According to the National Institute for Health and Care Excellence (NICE), it is common for adults to come down with two to three colds every year.
Children, however, are more vulnerable and on average experience five to eight colds a year.
To treat a cold, the health body recommends getting lots of sleep, drinking plenty of water, and gargling salt water to calm a sore throat.
Medications and painkillers, including paracetamol or ibuprofen, can also help.
Speaking on behalf of Manuka Doctor, Dr Hilary Jones also recommended trying Manuka honey, for its antibacterial properties.
Addressing other theories about the common cold, he discussed whether it is possible to “sweat out a cold”.
He told The Mirror that sweating is a “good way of dealing with an infection”, because it’s the body’s natural way of getting rid of toxins.
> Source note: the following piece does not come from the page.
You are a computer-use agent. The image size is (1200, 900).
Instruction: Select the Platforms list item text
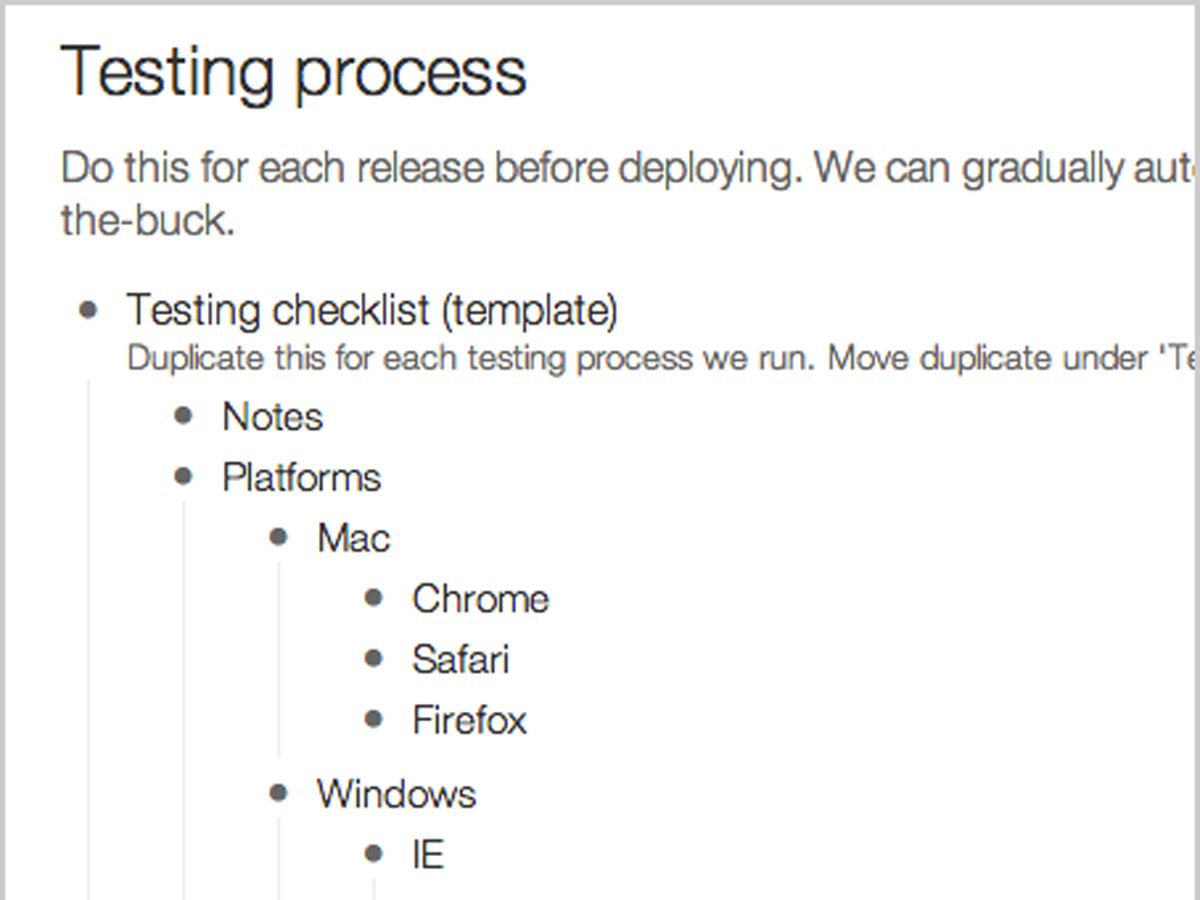[302, 478]
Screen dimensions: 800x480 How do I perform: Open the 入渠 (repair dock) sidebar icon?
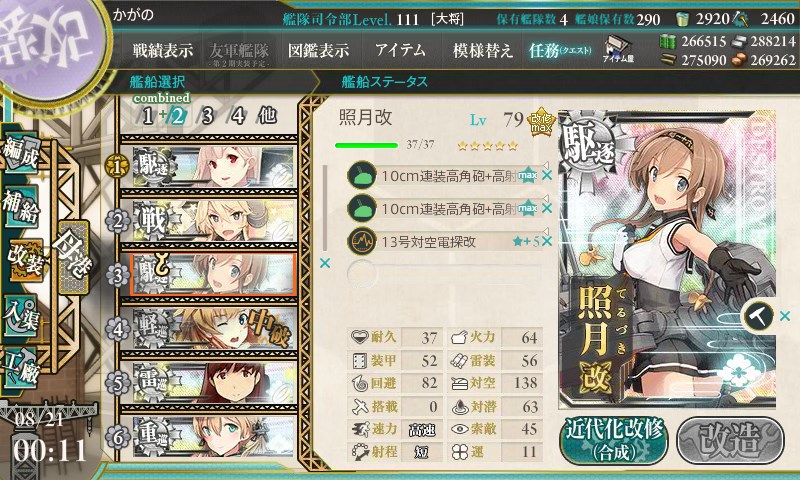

He added: “Your body temperature goes up a little bit and your immune system effectively works better at a slightly higher temperature against the germs.”
But he stated that just heating yourself up through exercise or a sauna will not help get rid of the virus.
“Just being hot is not going to help you get rid of the virus.
“But your body’s natural immune response is slightly hotter and if you’re sweating more, it’s a sign that your body is doing what it should be.”